The Trump administration announced Thursday that New York will lose $73.5 million in federal highway funding after the Federal Motor Carrier Safety Administration found the state has refused to revoke nearly 33,000 commercial driver’s licenses issued to immigrants whose legal status had since expired, in this latest Trump administration news on federal funding as a policy enforcement tool.
Summary
Trump administration news this week showed federal funding being used as a direct enforcement lever against a Democratic-led state. Transportation Secretary Sean Duffy said Thursday that a FMCSA review found New York had defaulted to issuing eight-year commercial driver’s licenses regardless of the immigration status or expiration of legal presence documents of the applicant. The state was ordered to review all such non-domiciled CDLs last year and revoke any issued in violation of federal law. It has not done so, Duffy said, which triggered the funding hold.
“I promised the American people I would hold any state leader accountable for failing to keep them safe from unvetted, unqualified foreign drivers,” Duffy said in a Thursday press release. “My message to New York’s far left leadership is clear: families must be prioritized on American roads.”
Governor Hochul’s office rejected the framing entirely.
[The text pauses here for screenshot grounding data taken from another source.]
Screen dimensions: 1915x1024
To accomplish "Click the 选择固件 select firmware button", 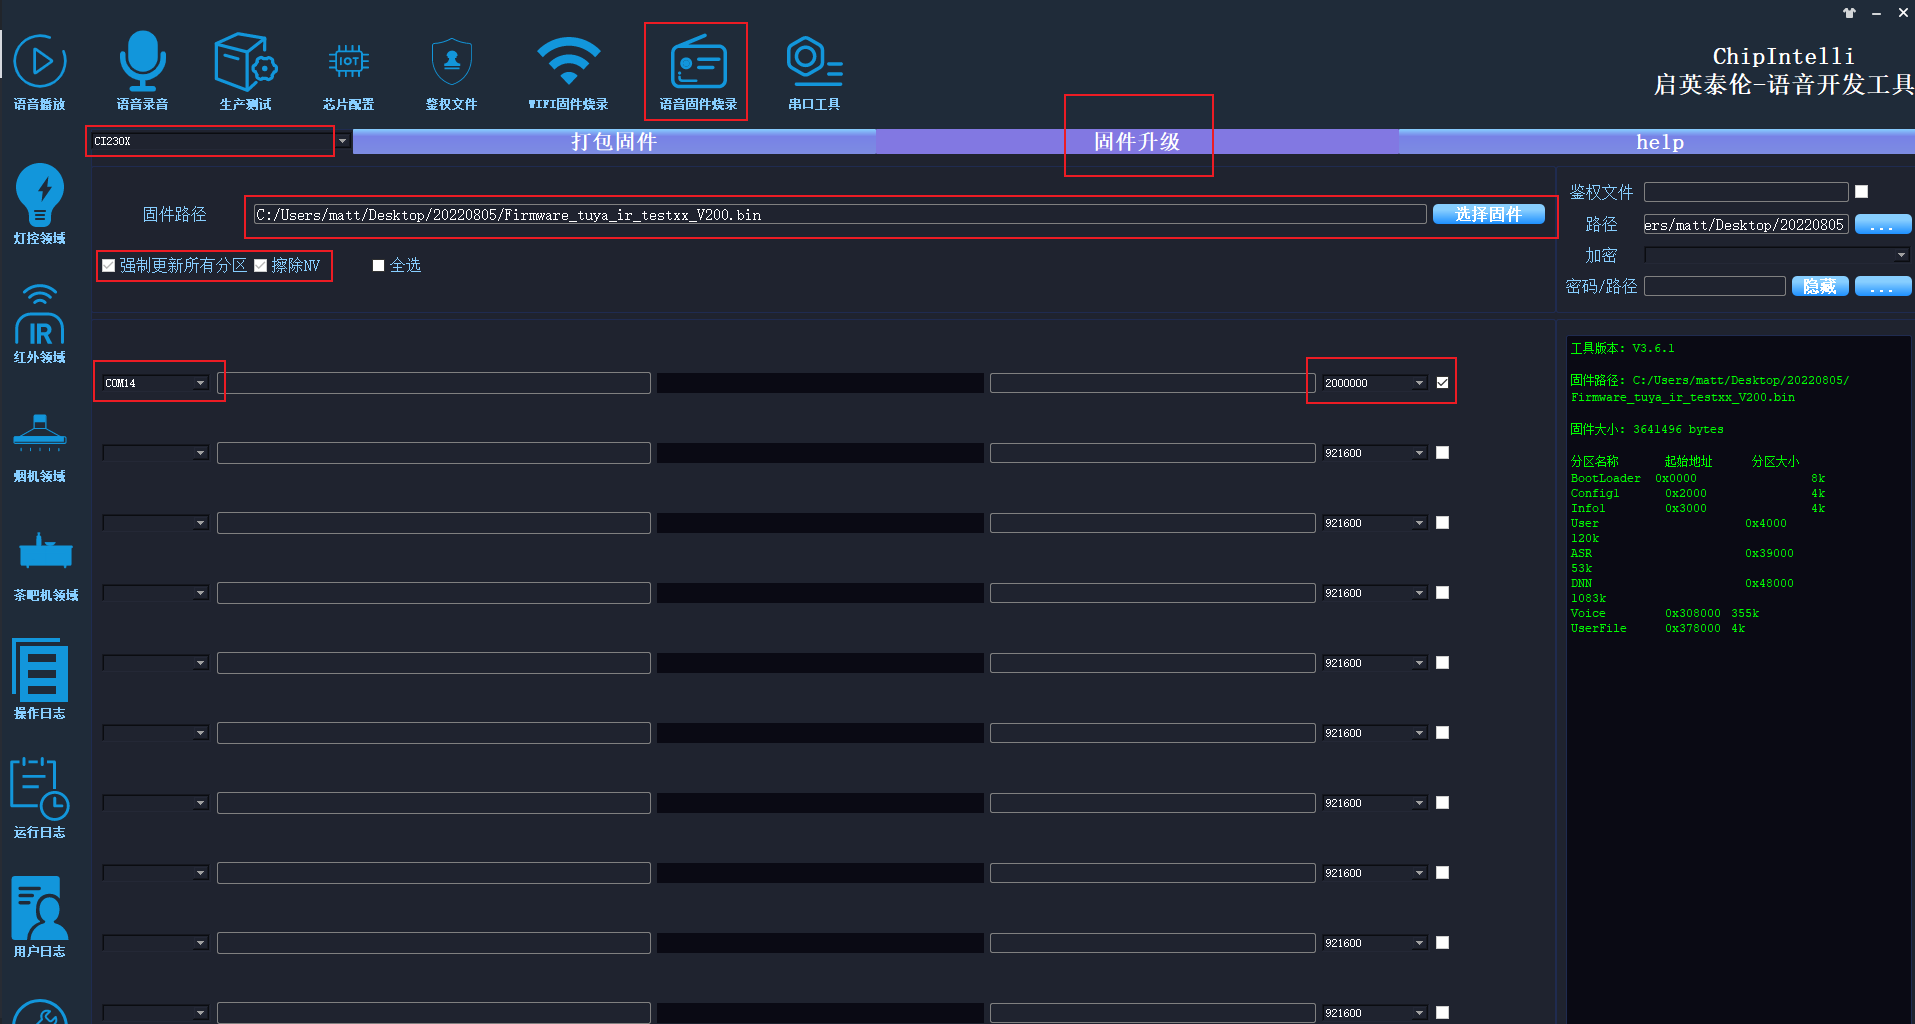I will [x=1488, y=214].
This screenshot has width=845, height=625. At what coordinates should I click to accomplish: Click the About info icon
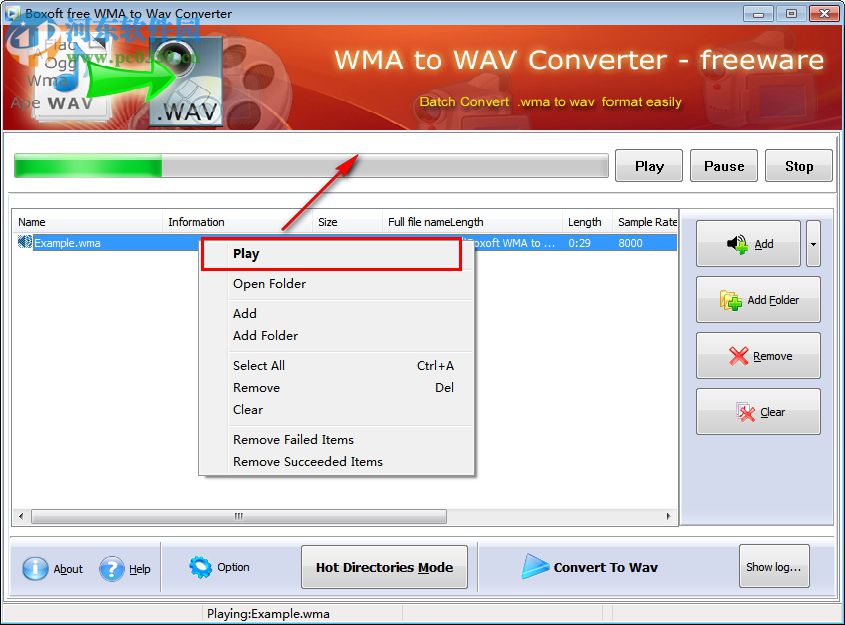pos(33,567)
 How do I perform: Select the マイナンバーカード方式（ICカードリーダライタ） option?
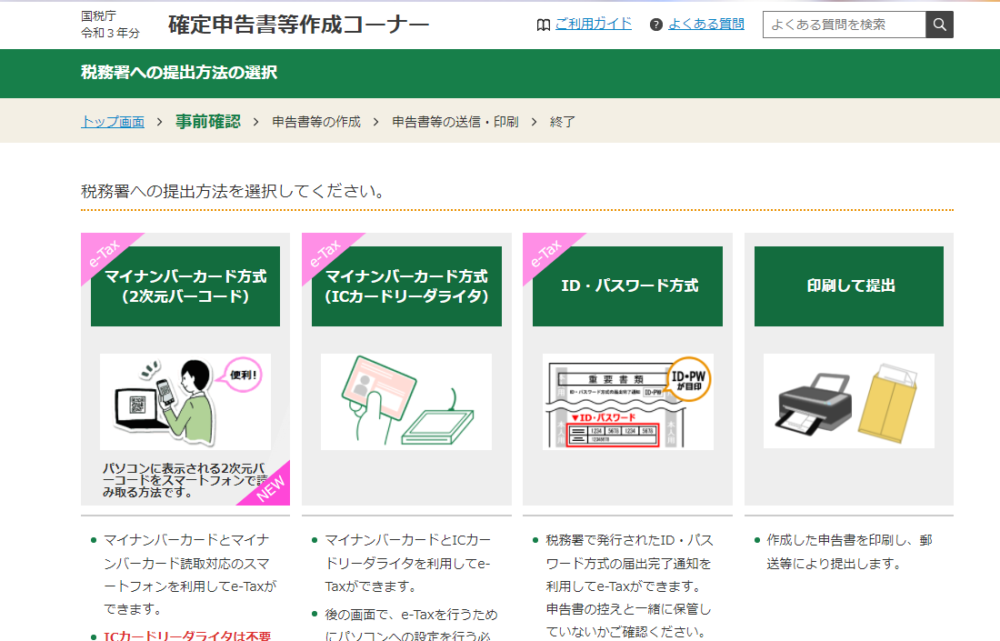click(x=406, y=286)
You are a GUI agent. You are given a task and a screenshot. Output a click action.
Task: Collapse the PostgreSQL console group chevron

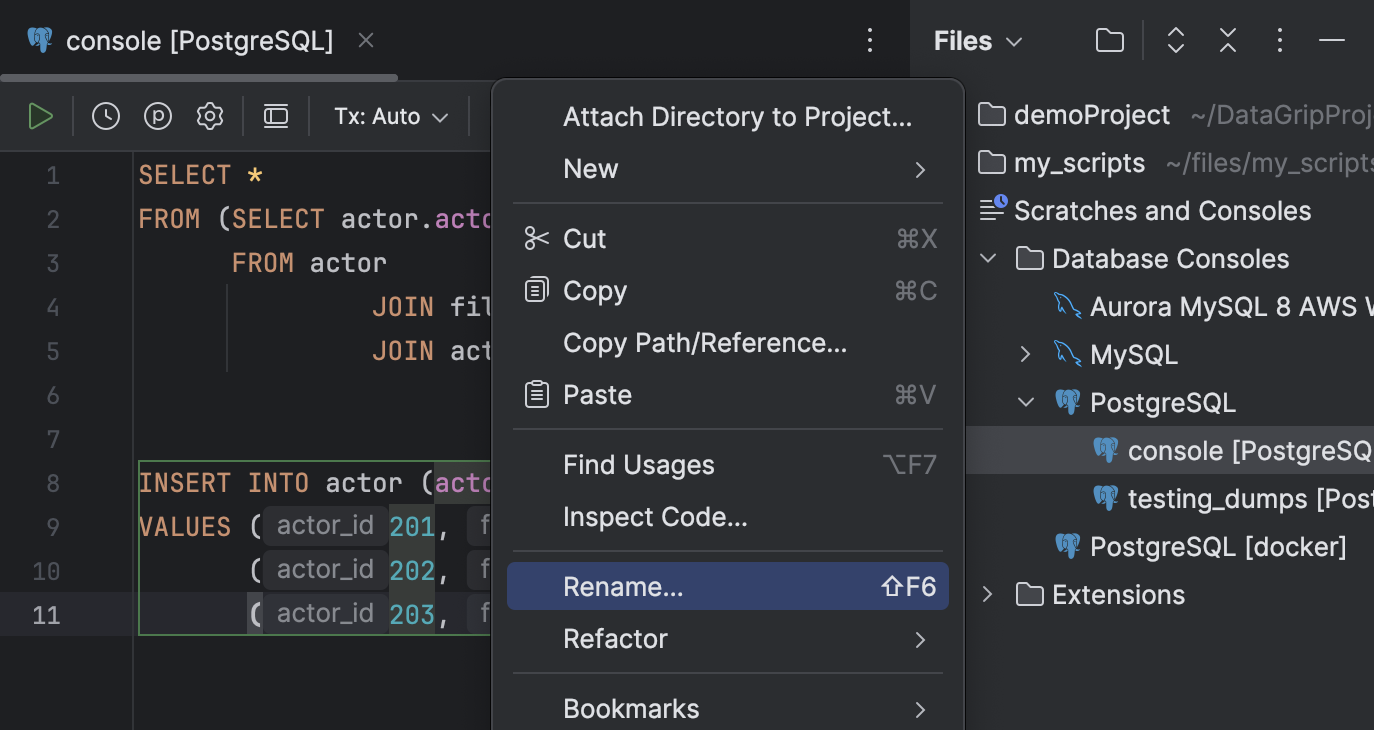pyautogui.click(x=1025, y=402)
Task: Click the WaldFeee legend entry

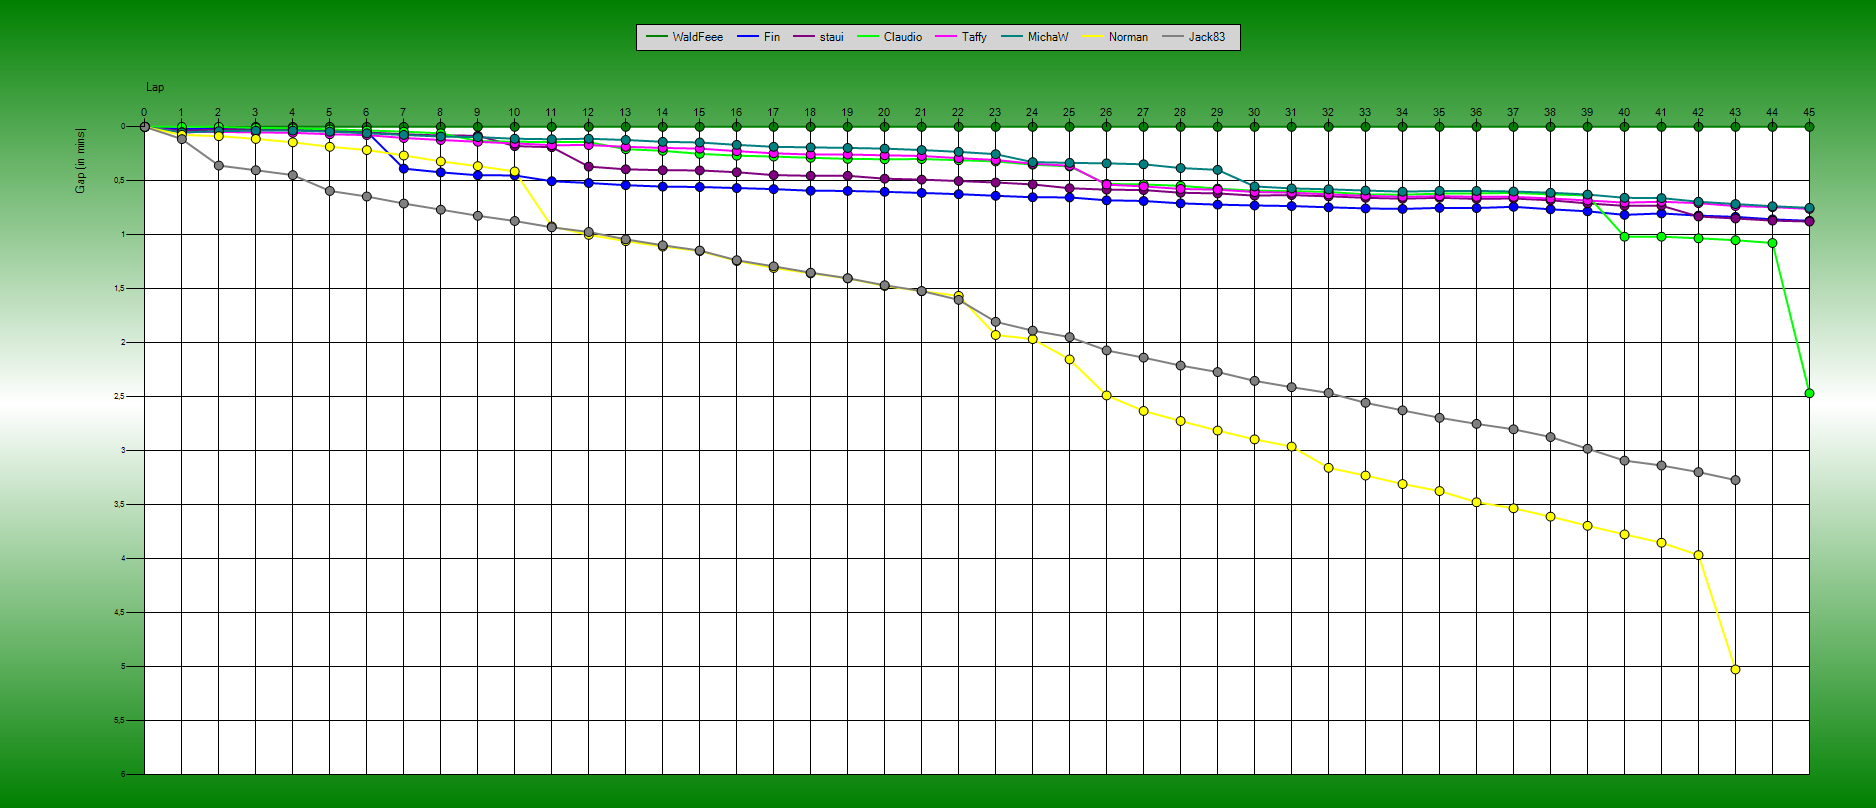Action: [x=696, y=37]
Spokesman Sean Butler said that New York follows federally issued rules when issuing CDLs and that audits completed during the first Trump administration confirmed the state’s compliance. The state’s DMV has previously said it verifies lawful status through federally issued documents for every CDL applicant and accused Duffy of using the issue as political theater.
“This continues a yearlong pattern of Secretary Duffy threatening to withhold money that keeps our roads, subways, and other infrastructure safe for New Yorkers,” Butler said. “We will fight back, and once again we will win.”
The legal dispute is not new. DOT first flagged the issue in December 2025, and California subsequently moved to revoke 17,000 licenses after facing similar federal pressure. California’s compliance stands in contrast to New York’s refusal, which Duffy cited as justification for escalating the funding hold from a warning to an executed reduction.
The $73.5 million cut is the latest in a series of moves in which the Trump administration has used withheld or threatened federal funding to extract compliance from state governments. Previous targets have included New York’s congestion pricing program, subway funding tied to crime metrics, and earlier attempts to redirect Amtrak and commuter rail funding. Courts have blocked several of those earlier attempts.
Trucking industry groups have praised the DOT’s position, arguing that unlicensed or improperly licensed commercial drivers pose genuine public safety risks. The August 2025 Florida crash that killed three people, which Duffy has cited as the catalyst for the nationwide CDL audit, underscores the legitimate public safety dimension alongside the political one.
The pattern of federal funding used as a compliance tool against blue states has become a structural feature of the current administration’s governing approach, with direct implications for the crypto reform agenda and other midterm pressure points that depend on Republican unity in Washington rather than federalism confrontations that could complicate the legislative calendar heading into November.